Immer mehr ehemalige Schüler bestätigen erniedrigende Strafen schon bei kleinsten Vergehen - Einer der Geistlichen gab Übergriffe zu - Opfer vorwiegend Schüler aus der Unterstufe
Nachdem die schweren Missbrauchsvorwürfe gegen drei Patres des Stiftes Kremsmünster (Bezirk Kirchdorf) von immer mehr ehemaligen Schülern bestätigt werden, wurden die Geistlichen am Donnerstag ihrer Ämter enthoben. Einer der drei Kremsmünsterer Mitbrüder sei geistlicher Begleiter von Schülern gewesen, ein anderer habe Pfarrtätigkeiten verrichtet, der dritte Aufgaben im Stift versehen.Einer der mittlerweile 75-jährigen Mitbrüder habe den ihm vorgeworfenen Übergriff bestätigt, gab Abt Ambros Ebhart Donnerstagnachmittag in einer Pressekonferenz bekannt. Der Geistliche habe den Vorwurf in einer ersten Reaktion als "Unsinn und
ein Zusammenreimen nach 30 Jahren" bezeichnet, die Aussage später aber
bedauert, berichtete Ebhart. Der Mitbruder sei "sehr betroffen", dass
seine Handlungen als Missbrauch erlebt worden seien. Insgesamt fünf Personen, die in den 80er Jahren Opfer von Missbrauch geworden sein sollen, hätten sich mittlerweile gemeldet. Ebhart betonte, dass man Interesse an einer umfassenden Aufarbeitung habe.
***
Der Fall in Kremsmünster in Oberösterreich ist durch einen Bericht in den "Oberösterreichischen Nachrichten" bekannt geworden. In der Donnerstag-Ausgabe beschuldigt ein ehemaliger Internats-Zögling drei Patres aus dem Stift, in den 1980er-Jahren Schüler geschlagen und sexuell missbraucht zu haben. Der Hauptbeschuldigte dementierte gegenüber der Zeitung die Vorwürfe.
Erniedrigende Strafen
Der Oberösterreicher, der anonym bleiben möchte, beschrieb die Erziehungsmethoden eines Geistlichen so: "Wenn man im Speisesaal zu laut war, läutete der Pater mit einer Glocke. Der Betroffene musste sich neben ihn hinknien. Dann drückte und rieb der Pater den Kopf des Schülers fest in seinen Schoß. Mit der anderen Hand holte er weit aus und gab ihm eine sehr heftige Ohrfeige. Manchmal zog er aber auch die Hand kurz davor zurück und streichelte dem Betroffenen über sein Gesicht. Das war alles sehr erniedrigend." Er könne sich auch erinnern, dass einmal ein Pater seine Hand in die
Pyjamahose eines Schülers geschoben habe, ein anderes Mal habe ein
Geistlicher seinen Kopf zwischen die Füße eines Jugendlichen gedrückt.

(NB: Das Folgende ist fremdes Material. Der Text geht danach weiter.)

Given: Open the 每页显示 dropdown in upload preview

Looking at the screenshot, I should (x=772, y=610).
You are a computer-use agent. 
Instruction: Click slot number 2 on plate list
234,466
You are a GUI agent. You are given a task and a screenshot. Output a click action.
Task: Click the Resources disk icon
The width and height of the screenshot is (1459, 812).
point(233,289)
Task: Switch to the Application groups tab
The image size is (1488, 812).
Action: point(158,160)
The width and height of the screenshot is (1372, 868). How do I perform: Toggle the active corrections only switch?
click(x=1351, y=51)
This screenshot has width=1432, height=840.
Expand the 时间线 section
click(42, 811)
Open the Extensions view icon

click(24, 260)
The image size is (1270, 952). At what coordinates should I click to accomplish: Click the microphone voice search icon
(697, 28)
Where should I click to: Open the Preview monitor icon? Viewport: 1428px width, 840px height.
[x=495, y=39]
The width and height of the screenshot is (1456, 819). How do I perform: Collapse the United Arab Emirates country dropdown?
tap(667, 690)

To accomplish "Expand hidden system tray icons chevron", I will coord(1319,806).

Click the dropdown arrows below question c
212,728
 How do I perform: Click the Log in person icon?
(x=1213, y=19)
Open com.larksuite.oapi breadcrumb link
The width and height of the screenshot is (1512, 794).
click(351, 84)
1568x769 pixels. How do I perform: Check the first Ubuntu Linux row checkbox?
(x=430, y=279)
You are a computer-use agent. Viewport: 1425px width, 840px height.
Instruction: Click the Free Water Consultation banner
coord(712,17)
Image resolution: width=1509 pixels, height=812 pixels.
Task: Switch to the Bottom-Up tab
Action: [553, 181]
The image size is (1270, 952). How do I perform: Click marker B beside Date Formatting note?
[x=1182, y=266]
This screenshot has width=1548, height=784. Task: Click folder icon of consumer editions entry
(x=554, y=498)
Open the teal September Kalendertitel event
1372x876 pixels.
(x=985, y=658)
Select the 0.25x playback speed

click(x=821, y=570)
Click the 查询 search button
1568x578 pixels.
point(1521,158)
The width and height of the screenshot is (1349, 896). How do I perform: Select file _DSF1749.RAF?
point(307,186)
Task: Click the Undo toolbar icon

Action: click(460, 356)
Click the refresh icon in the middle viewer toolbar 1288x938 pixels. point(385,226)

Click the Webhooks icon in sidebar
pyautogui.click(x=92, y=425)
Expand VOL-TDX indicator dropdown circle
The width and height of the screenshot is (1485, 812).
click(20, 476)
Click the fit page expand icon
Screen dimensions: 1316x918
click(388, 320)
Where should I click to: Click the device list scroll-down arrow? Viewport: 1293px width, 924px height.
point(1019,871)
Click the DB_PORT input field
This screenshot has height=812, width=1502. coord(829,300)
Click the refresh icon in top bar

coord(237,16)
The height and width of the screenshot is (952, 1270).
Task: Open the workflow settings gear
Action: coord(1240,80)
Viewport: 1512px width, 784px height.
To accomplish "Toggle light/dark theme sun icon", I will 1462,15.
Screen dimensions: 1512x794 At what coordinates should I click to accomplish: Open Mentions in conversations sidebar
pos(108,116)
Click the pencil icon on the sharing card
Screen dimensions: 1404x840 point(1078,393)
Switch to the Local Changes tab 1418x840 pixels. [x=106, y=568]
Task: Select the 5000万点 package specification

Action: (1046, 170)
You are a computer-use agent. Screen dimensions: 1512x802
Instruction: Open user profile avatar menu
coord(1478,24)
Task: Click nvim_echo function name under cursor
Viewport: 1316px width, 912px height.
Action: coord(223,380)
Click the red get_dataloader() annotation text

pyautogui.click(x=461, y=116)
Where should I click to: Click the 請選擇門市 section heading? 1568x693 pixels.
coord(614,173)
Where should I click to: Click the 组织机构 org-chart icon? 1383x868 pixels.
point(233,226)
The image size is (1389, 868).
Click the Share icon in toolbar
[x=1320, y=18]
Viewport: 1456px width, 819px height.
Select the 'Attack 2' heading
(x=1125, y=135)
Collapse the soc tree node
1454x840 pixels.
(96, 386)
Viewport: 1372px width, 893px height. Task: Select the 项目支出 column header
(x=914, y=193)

Schläge mit einem Kabel oder Schlüsselbund
Zwei Mönche hätten regelmäßig Schüler verprügelt. Für das kleinste Vergehen habe man Schläge mit einem Kabel oder einem Schlüsselbund bekommen. Manchmal habe der Pater die Schlüssel einem Schüler lediglich fest ins Genick gedrückt. "Es hat aber immer sehr wehgetan", so der Ex-Klosterschüler. Wer zu spät gekommen sei, habe ebenfalls drakonische Strafen kassiert: "Wir wurden dann abgewatscht und mussten drei Wochen lang in der Freizeit bis Mitternacht lateinische Enzyklopädien abschreiben und übersetzen."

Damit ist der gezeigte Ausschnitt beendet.